It remained in use after the war ended, when surplus aircraft were stored and scrapped, and civil flying took place until 1957, after which the field was reactivated and became a Cold War communications centre.

World War II

The airfield opened on March 20, 1942, as a satellite to Grangemouth, part of 81 Group, and the operational centre of No 58 Operational Training Unit (OTU), later an Advanced Training Unit (ATU) using many ground based training aids (reported to have led to it being referred to as Synthetic City. On October 17, 1943, it became No 2 Tactical Evaluation Unit (TEU), responsible for the training of many Polish pilots operating Spitfire and Hurricane aircraft, until its closure on June 25, 1944. On November 11, 1944, the airfield was acquired by the War Department.

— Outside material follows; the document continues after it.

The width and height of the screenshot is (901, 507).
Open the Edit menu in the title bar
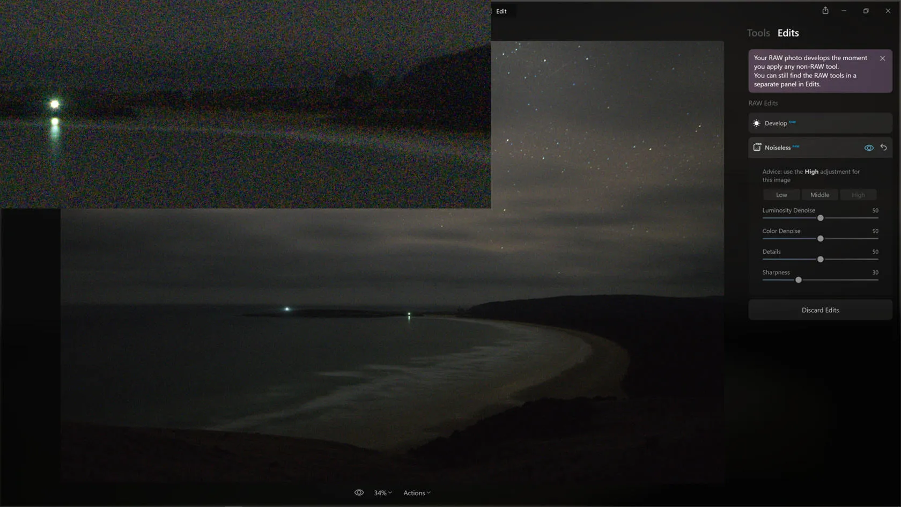[501, 11]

Several accommodation camps were dispersed nearby, one of the largest being at Turfhills to the southeast, with a smaller camp at Braidmyre Wood to the wast. Turfhill was a substantial camp, larger than would have been needed to service RAF Balado, and assumed to have been used to accommodate other units, and Polish troops, both during and after the war. Together with a large number of various types of hut, many camouflaged, aerial photography has shown that the camp was equipped with a small rifle range, and a number of sports field. Most, if not all of the area was lost when the Kinross Service Area was constructed alongside the M90 motorway, although there may still be some hut bases surviving in the surrounding area. The Braidmyre Wood camp comprised some thirty assorted hut types, and was subsequently used as piggery in the 1980s. The site was later cleared, and developed as a housing estate.


After the war, the airfield was used to scrap surplus Fleet Air Arm (FAA) aircraft, work carried out by McDonnell Aircraft, Milnathort, mostly between 1946 and 1947, when an aerial photographic survey revealed over two hundred airframes on the site. This task ended in 1952, with a few airframes surviving on site until 1955.

Civilian operations by light aircraft, and gliders of the Scottish Gliding Club, continued there until 1957, when Balado was reactivated and returned to military use. Civil flying transferred to Portmoak Airfield, a few miles to the east, across Loch Leven.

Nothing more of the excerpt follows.